TASK INSTRUCTIONS:
Below this line is the material. Write out only its lines from the one containing "Task: Click inside" through the one containing "Click the aerBsc_klett_355_FR legend entry", both kept, exactly.

[[ DATA, beginning ]]

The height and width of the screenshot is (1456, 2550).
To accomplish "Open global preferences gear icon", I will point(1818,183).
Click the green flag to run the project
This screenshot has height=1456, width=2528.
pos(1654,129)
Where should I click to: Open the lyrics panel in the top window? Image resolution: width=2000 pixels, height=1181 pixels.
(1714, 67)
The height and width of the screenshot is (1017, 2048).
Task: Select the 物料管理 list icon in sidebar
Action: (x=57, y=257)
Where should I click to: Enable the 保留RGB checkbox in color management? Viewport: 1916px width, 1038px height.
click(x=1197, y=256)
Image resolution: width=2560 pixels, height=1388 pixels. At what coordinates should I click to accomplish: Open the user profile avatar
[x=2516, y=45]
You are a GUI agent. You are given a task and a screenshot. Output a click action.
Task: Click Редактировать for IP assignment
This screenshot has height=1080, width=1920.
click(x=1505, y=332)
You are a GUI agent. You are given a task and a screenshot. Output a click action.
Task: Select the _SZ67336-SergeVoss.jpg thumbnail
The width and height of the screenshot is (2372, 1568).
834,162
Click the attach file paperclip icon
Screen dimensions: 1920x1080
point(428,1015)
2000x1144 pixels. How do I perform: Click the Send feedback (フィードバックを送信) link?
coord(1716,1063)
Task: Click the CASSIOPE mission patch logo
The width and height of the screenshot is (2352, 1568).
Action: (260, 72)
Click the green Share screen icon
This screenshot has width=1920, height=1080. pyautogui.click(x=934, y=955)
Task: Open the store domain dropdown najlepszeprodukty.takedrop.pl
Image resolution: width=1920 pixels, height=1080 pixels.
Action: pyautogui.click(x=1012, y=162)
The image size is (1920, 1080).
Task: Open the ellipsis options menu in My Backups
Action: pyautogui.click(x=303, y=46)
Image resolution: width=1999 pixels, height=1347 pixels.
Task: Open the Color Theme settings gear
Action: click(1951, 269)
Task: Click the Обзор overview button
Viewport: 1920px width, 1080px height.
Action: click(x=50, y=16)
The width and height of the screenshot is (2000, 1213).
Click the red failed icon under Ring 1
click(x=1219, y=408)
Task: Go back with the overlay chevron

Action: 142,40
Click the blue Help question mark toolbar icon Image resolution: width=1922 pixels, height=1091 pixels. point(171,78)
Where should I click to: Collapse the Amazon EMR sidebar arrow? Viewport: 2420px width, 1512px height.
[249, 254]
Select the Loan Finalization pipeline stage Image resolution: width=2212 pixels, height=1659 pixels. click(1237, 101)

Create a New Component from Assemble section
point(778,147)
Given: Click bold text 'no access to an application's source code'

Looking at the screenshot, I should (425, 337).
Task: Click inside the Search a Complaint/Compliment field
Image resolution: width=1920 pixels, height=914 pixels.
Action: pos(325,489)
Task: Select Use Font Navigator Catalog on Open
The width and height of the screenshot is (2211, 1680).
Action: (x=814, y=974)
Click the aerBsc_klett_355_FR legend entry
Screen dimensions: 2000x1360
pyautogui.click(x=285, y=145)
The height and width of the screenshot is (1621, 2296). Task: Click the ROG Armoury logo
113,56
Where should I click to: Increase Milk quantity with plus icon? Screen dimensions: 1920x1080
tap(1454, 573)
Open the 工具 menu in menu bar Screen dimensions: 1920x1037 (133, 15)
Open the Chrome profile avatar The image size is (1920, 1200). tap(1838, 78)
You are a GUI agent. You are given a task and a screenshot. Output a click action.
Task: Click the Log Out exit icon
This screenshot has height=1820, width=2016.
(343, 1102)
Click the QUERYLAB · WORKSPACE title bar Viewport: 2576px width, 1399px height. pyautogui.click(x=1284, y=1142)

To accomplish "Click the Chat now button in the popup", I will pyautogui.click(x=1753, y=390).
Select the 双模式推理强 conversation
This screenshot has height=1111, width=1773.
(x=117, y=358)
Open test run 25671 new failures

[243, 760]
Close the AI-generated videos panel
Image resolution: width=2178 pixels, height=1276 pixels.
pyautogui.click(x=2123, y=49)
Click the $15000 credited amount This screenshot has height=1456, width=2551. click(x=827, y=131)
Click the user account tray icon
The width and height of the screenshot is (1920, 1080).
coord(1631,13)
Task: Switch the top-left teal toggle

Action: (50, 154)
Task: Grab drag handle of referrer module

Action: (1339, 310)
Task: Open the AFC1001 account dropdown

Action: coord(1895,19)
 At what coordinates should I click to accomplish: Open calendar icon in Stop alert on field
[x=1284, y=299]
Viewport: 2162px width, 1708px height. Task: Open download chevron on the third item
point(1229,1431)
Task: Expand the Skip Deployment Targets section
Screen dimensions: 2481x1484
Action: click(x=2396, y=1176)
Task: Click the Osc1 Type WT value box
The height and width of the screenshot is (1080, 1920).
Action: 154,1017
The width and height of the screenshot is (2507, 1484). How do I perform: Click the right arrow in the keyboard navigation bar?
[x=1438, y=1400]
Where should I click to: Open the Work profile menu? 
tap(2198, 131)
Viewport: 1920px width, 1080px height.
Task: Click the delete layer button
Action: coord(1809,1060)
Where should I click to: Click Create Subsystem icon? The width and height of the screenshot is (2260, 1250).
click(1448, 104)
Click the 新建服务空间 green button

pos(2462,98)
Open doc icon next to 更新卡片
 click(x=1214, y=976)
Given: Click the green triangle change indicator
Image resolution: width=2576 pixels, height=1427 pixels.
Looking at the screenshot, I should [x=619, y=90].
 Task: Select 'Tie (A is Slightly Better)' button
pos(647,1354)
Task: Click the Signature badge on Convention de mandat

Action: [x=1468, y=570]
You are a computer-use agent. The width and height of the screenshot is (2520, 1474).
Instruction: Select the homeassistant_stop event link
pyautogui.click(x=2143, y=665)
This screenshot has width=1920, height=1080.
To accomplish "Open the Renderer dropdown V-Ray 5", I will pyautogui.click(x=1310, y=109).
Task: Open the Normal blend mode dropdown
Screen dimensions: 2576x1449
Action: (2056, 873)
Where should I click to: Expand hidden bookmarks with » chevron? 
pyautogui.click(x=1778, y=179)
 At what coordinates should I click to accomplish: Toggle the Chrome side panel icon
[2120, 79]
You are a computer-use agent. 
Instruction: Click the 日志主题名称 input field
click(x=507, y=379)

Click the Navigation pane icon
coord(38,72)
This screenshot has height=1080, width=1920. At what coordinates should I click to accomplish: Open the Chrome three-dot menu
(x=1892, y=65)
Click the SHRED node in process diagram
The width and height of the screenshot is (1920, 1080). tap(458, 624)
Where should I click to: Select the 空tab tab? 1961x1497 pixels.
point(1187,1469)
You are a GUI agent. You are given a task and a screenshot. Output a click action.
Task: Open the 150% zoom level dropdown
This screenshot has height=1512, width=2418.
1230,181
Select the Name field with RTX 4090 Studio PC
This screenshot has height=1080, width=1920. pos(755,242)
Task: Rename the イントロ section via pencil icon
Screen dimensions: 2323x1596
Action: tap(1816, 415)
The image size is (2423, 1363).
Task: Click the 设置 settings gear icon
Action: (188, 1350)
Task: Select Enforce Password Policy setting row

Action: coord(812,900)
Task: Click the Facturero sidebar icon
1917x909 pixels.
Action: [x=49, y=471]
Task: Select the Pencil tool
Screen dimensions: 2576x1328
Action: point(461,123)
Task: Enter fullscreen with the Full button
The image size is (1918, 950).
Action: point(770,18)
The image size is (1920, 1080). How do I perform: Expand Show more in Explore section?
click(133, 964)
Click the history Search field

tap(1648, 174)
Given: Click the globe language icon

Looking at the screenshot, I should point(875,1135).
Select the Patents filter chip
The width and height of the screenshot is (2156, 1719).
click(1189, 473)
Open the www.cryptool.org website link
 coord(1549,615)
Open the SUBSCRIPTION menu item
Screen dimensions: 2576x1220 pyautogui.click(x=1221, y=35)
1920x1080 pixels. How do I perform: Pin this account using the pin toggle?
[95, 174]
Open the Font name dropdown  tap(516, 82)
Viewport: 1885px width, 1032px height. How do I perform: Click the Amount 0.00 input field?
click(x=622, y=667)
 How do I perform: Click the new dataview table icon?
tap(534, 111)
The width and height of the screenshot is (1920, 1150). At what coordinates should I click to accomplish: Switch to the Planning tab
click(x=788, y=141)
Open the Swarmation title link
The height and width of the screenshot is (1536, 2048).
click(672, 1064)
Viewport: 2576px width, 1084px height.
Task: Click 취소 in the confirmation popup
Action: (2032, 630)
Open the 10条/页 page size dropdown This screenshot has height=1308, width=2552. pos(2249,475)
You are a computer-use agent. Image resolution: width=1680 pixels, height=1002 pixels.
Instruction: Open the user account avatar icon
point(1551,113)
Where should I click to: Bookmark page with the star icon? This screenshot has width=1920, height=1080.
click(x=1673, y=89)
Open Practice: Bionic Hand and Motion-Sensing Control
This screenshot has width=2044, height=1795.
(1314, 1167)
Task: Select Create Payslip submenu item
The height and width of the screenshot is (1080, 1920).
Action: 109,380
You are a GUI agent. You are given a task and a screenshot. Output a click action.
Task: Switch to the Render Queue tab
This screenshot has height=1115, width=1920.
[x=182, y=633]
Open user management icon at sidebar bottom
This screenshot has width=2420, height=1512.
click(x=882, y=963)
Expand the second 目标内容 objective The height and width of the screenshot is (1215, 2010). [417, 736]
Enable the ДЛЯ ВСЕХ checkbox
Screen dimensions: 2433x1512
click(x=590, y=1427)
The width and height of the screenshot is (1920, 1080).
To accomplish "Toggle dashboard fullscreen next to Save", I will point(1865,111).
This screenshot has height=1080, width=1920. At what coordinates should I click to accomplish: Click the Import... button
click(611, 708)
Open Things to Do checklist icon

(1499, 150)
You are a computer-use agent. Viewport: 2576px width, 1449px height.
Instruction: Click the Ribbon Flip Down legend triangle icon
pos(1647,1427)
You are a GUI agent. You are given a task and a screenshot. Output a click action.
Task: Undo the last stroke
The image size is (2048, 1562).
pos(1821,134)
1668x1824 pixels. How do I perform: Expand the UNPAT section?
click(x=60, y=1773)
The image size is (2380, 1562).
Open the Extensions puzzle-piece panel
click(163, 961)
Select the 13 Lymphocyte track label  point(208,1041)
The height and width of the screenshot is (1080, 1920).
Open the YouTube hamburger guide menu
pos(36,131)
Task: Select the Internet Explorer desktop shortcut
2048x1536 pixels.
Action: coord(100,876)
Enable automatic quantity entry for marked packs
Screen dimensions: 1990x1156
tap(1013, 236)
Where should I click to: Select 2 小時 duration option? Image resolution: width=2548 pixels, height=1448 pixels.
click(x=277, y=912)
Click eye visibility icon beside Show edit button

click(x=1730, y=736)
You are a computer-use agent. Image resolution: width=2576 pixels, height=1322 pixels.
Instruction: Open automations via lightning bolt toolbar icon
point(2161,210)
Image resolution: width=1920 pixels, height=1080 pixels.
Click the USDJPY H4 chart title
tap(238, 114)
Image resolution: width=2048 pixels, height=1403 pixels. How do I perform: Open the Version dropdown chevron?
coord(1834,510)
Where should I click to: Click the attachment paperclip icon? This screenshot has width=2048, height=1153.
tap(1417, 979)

[[ DATA, end ]]

TASK RESULT:
Task: Click inside the Search a Complaint/Compliment field
Image resolution: width=1920 pixels, height=914 pixels.
Action: pos(325,489)
Task: Select Use Font Navigator Catalog on Open
The width and height of the screenshot is (2211, 1680).
Action: (x=814, y=974)
Click the aerBsc_klett_355_FR legend entry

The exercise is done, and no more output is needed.